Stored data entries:
-----
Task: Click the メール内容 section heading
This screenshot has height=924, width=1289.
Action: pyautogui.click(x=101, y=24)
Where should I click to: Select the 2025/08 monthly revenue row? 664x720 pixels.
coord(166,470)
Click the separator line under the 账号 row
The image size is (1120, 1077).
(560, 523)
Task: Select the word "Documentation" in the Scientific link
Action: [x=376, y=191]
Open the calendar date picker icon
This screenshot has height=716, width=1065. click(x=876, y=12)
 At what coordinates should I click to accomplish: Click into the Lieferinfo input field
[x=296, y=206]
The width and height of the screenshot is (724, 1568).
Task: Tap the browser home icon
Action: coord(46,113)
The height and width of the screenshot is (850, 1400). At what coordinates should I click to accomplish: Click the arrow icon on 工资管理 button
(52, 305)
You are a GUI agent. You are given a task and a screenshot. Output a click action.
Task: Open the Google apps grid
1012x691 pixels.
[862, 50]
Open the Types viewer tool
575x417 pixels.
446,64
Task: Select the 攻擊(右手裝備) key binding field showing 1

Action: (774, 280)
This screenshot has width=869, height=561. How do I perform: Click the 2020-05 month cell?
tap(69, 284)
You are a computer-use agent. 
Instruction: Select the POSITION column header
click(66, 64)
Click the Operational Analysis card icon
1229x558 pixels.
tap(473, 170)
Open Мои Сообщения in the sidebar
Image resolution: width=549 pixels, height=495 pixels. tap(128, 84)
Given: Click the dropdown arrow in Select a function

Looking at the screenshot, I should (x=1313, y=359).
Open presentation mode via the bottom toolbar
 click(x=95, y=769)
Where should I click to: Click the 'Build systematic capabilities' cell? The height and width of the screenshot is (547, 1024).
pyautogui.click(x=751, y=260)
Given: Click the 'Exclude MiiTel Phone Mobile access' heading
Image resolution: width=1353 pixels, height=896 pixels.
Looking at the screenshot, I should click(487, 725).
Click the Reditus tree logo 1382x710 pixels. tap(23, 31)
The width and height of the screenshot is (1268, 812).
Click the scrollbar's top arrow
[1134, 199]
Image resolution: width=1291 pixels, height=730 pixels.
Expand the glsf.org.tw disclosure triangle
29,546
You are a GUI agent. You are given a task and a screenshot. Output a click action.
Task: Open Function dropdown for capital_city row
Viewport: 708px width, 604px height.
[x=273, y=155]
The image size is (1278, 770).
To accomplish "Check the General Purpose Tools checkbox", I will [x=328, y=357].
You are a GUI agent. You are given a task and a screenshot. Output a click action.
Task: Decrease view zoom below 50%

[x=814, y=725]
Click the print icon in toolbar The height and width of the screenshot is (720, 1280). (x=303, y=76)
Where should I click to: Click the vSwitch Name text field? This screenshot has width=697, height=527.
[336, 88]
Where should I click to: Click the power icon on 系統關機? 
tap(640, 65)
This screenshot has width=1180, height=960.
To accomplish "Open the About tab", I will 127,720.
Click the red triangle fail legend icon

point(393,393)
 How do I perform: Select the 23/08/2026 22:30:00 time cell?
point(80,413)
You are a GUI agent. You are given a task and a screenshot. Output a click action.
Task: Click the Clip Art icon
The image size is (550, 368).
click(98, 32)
-----
Pull out all lines containing the word "will" from the entries above.

To accomplish "Check the General Purpose Tools checkbox", I will [x=328, y=357].
To accomplish "Open the About tab", I will 127,720.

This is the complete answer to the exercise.